• **ACTIVITY**: Repeat, please, only the lines from the top of the data down to the line with "Given: Check the Article module checkbox"; include both of those lines.

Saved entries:
[Start of section]
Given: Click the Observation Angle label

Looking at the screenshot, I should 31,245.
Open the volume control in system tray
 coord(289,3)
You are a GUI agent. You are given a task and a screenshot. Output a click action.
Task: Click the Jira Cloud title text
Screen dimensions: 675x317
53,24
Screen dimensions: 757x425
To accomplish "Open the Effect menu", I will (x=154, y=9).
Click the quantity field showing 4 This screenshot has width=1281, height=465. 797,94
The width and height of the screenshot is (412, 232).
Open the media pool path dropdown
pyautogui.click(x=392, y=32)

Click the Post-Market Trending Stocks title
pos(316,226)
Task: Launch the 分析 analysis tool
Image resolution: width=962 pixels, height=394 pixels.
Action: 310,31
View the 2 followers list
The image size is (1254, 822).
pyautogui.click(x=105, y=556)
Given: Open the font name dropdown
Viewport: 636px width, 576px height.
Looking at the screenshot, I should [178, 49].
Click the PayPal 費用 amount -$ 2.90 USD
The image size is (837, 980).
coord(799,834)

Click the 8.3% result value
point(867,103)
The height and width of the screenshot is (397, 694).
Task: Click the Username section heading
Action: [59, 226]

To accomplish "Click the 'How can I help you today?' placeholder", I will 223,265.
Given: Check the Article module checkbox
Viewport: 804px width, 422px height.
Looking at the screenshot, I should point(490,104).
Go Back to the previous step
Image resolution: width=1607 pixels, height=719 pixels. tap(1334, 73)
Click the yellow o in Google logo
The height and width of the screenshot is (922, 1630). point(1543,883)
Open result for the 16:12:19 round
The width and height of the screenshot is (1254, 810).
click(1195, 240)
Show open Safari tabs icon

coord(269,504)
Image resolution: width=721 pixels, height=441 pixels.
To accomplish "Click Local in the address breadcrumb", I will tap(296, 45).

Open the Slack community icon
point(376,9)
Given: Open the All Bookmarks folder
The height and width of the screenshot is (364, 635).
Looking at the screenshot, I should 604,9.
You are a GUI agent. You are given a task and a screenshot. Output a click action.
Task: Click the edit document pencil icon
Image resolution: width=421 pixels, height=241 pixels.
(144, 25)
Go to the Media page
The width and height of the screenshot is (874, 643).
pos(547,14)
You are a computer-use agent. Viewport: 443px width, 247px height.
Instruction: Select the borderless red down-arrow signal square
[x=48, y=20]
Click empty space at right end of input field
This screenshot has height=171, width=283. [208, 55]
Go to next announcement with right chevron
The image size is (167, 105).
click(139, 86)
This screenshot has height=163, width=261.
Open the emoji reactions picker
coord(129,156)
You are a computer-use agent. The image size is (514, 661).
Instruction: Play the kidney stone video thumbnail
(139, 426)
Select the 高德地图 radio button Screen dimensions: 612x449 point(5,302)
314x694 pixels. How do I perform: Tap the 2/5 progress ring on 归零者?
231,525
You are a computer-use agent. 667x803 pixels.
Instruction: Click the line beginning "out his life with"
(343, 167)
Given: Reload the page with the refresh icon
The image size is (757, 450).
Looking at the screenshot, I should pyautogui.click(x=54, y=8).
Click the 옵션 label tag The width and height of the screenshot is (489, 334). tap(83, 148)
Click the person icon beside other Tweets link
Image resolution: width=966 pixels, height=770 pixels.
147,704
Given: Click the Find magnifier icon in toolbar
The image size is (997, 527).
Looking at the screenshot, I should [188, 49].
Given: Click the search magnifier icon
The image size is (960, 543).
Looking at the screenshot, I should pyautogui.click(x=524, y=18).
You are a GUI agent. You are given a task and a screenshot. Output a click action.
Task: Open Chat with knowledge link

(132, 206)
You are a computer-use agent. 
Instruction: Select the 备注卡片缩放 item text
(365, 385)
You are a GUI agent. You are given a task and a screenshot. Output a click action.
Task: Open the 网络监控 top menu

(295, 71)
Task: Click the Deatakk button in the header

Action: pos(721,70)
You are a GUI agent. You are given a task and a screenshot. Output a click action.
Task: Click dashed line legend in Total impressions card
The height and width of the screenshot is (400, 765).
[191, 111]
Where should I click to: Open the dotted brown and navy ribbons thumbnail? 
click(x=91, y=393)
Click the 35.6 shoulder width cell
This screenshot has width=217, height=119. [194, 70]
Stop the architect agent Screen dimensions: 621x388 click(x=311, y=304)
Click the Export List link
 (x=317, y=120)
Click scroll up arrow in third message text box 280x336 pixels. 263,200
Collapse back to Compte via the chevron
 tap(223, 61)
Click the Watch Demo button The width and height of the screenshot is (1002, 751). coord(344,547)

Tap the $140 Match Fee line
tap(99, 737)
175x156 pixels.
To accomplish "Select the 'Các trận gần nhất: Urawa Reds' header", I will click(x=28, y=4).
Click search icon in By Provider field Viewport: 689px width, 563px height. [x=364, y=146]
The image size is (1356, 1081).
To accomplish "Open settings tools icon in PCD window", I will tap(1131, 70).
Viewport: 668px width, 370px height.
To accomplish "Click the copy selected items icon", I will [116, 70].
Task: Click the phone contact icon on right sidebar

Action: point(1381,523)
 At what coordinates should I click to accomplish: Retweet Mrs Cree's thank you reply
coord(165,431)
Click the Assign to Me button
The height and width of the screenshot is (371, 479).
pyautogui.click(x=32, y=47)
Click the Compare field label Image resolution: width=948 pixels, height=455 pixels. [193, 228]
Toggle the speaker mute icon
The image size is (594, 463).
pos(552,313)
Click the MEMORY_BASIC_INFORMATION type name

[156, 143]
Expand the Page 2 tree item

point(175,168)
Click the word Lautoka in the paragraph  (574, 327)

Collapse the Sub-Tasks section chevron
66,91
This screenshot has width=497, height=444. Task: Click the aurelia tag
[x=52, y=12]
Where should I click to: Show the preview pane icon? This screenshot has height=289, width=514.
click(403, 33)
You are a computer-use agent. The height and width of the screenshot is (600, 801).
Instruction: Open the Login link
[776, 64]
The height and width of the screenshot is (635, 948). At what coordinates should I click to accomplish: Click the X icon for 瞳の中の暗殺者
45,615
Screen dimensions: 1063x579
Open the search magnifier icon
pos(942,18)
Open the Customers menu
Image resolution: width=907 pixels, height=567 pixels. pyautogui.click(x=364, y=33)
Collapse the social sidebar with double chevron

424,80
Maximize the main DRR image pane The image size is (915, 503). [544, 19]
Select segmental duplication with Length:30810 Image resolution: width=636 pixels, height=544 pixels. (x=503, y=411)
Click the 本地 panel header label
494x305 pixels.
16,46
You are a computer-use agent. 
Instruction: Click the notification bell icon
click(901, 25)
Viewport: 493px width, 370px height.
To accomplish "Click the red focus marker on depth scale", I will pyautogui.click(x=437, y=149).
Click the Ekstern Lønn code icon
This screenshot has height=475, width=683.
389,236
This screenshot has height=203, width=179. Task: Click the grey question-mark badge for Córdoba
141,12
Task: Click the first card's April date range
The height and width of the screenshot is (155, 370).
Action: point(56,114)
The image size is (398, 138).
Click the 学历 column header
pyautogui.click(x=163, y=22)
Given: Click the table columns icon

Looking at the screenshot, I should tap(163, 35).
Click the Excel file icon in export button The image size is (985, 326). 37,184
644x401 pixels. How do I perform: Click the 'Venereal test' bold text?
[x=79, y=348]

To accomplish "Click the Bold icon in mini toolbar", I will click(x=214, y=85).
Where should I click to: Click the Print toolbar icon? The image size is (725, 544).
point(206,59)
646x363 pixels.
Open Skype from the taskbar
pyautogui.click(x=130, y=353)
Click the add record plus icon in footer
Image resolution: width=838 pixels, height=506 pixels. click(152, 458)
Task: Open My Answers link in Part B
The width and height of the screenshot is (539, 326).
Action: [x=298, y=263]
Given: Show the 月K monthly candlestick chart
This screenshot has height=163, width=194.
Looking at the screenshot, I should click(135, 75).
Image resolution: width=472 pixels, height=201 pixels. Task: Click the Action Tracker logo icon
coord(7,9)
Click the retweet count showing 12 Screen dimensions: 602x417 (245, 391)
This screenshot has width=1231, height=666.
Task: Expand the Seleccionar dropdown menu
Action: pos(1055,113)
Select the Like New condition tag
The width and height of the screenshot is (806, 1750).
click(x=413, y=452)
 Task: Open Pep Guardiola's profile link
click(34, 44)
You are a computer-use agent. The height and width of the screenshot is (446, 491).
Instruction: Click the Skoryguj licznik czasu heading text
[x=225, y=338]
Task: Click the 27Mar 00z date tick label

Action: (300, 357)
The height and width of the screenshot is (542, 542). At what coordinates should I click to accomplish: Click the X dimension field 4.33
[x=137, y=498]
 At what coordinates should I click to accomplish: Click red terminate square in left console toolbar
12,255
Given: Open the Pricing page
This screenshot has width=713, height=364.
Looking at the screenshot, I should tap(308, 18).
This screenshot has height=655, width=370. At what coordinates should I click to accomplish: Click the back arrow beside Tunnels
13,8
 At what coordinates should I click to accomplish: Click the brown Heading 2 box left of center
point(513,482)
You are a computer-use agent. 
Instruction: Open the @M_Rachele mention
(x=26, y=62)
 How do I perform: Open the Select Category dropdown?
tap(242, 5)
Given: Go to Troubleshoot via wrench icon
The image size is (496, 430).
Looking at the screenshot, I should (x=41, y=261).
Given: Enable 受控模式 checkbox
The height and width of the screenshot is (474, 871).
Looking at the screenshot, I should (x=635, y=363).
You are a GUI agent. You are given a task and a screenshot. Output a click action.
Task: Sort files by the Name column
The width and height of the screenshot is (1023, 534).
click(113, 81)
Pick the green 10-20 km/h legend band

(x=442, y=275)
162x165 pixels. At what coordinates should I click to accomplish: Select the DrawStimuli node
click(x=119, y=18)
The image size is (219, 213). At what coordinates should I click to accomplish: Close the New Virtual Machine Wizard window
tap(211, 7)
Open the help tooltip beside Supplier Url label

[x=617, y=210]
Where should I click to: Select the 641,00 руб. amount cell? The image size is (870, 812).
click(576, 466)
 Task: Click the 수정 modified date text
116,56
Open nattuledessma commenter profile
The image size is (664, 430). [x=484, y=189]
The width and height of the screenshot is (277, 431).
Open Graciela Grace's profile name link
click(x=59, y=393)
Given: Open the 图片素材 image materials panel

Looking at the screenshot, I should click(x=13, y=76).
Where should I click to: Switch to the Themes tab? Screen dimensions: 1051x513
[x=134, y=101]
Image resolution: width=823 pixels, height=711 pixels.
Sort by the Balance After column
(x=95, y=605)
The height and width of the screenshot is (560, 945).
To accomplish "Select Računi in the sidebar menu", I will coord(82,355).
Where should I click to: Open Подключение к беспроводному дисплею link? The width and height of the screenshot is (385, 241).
[End of section]
• **YOUR SOLUTION**:
Given: Click the Observation Angle label

Looking at the screenshot, I should 31,245.
Open the volume control in system tray
 coord(289,3)
You are a GUI agent. You are given a task and a screenshot. Output a click action.
Task: Click the Jira Cloud title text
Screen dimensions: 675x317
53,24
Screen dimensions: 757x425
To accomplish "Open the Effect menu", I will (x=154, y=9).
Click the quantity field showing 4 This screenshot has width=1281, height=465. 797,94
The width and height of the screenshot is (412, 232).
Open the media pool path dropdown
pyautogui.click(x=392, y=32)

Click the Post-Market Trending Stocks title
pos(316,226)
Task: Launch the 分析 analysis tool
Image resolution: width=962 pixels, height=394 pixels.
Action: 310,31
View the 2 followers list
The image size is (1254, 822).
pyautogui.click(x=105, y=556)
Given: Open the font name dropdown
Viewport: 636px width, 576px height.
Looking at the screenshot, I should [178, 49].
Click the PayPal 費用 amount -$ 2.90 USD
The image size is (837, 980).
coord(799,834)

Click the 8.3% result value
point(867,103)
The height and width of the screenshot is (397, 694).
Task: Click the Username section heading
Action: [59, 226]

To accomplish "Click the 'How can I help you today?' placeholder", I will 223,265.
Given: Check the Article module checkbox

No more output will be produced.